Typische Symptome sind Schädigungen von Knorpel- und Knochengewebe sowie ein zu geringer Blutzuckerspiegel. Der Cholesterinwert kann beeinträchtigt, in dem Fall zu niedrig, sein und ein Tinnitus oder gar der komplette Hörverlust treten unter einem Manganmangel auf. Auch eine Fettleber sowie die Intoleranz von Glukose werden von medizinischen Studien als Folge der Mangelerscheinung beschrieben. Eine Antwort über den tatsächlichen Manganbedarf kann dann nur eine Blutuntersuchung geben.

Wer braucht wie viel pro Tag?

Die Deutsche Gesellschaft für Ernährung e.V. empfiehlt für einen Erwachsenen und Kinder ab 7 Jahren eine durchschnittliche Aufnahme von 2 bis 5 mg Mangan am Tag. Normalerweise kann dieser Bedarf mit einer ausgewogenen Ernährung vollkommen abgedeckt werden. Schon mit 100 Gramm Haferflocken am Tag können Sie den Bedarf decken.

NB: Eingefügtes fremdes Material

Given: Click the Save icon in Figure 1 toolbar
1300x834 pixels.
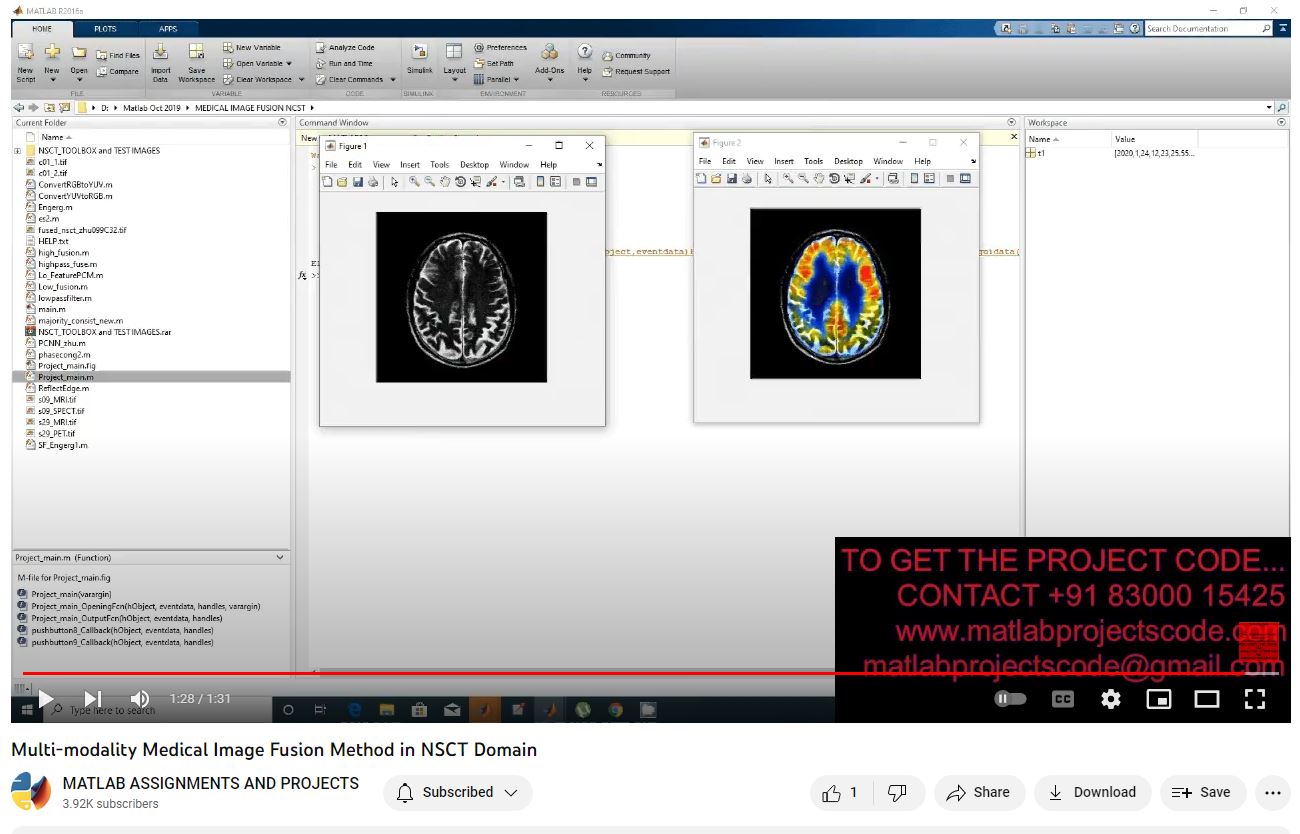Looking at the screenshot, I should [x=357, y=182].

Nebenwirkungen bei Überdosierung

Wenn ein Arbeiter im Bergbau hohe Konzentrationen von Mangan über die Atemluft aufnimmt, dann kann es zu einer Überdosierung bzw. Vergiftung mit Mangan kommen. Eine zu hohe Aufnahme über die Nahrung stellt jedoch in der Regel kein Problem dar, selbst wenn dies über einen längeren Zeitraum stattfindet. Als Folge der schweren Vergiftung bei den betroffenen Berufsgruppen sind Lungenentzündung, Parkinsonähnliches Zittern, Muskelsteifheit sowie Konzentrationsprobleme aufgetreten. In besonders schweren Fällen führt die Manganvergiftung sogar zum Tod.